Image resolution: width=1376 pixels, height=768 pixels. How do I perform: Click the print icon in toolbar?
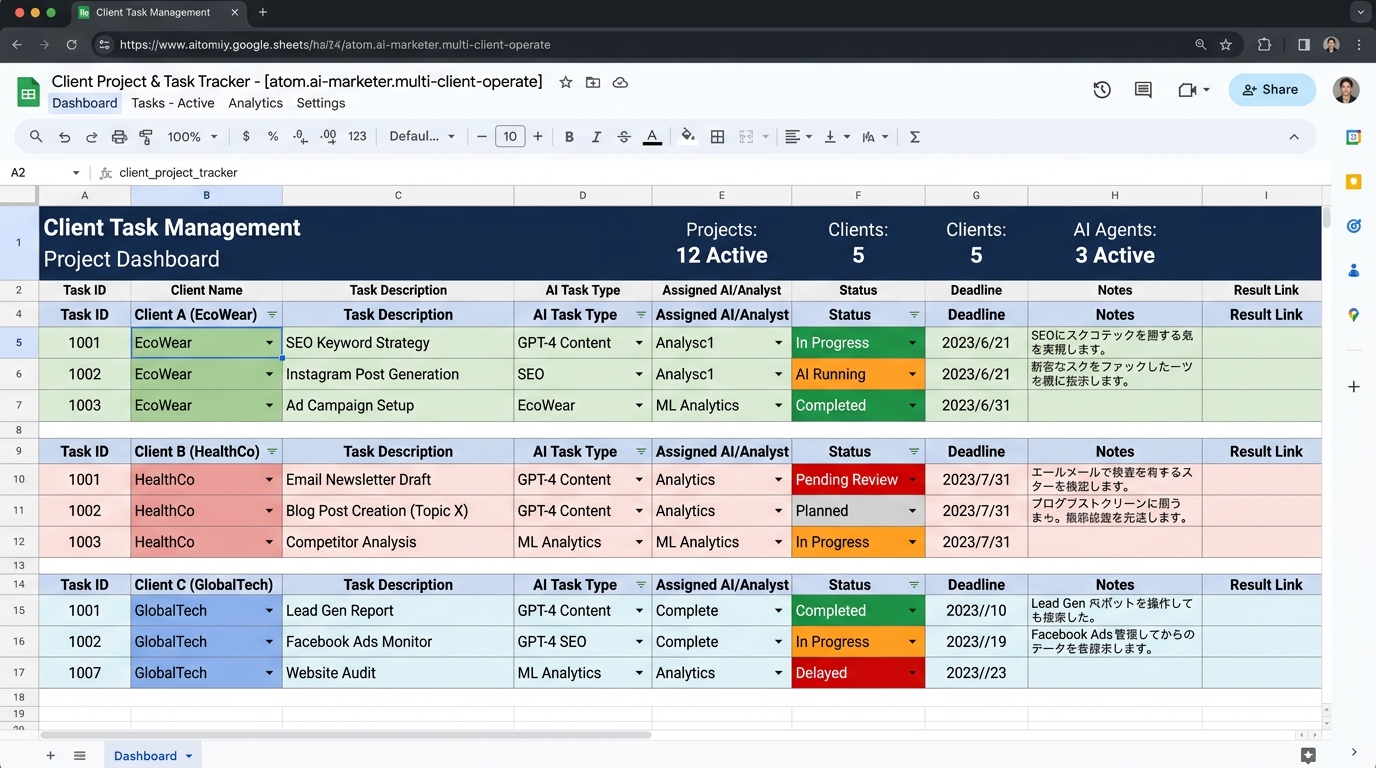pyautogui.click(x=119, y=137)
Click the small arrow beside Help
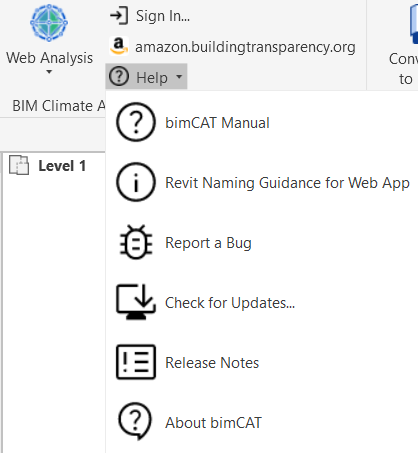 (179, 77)
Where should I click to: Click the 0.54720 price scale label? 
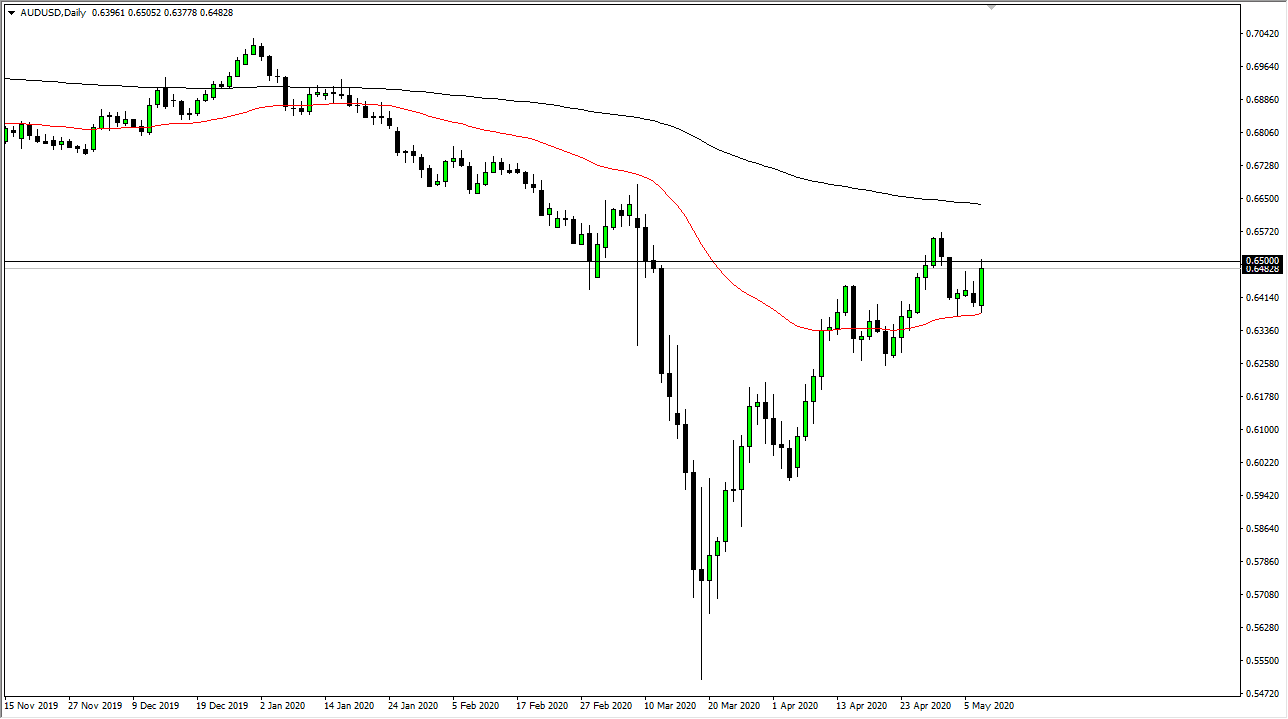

▸ GOAL OF THE EXERCISE
The records above should be written out exactly, and the images dropped.

▸ OUTPUT
Image resolution: width=1376 pixels, height=768 pixels. How do I perform: Click the print icon in toolbar?
pyautogui.click(x=119, y=137)
Click the small arrow beside Help
 (179, 77)
Where should I click to: Click the 0.54720 price scale label? 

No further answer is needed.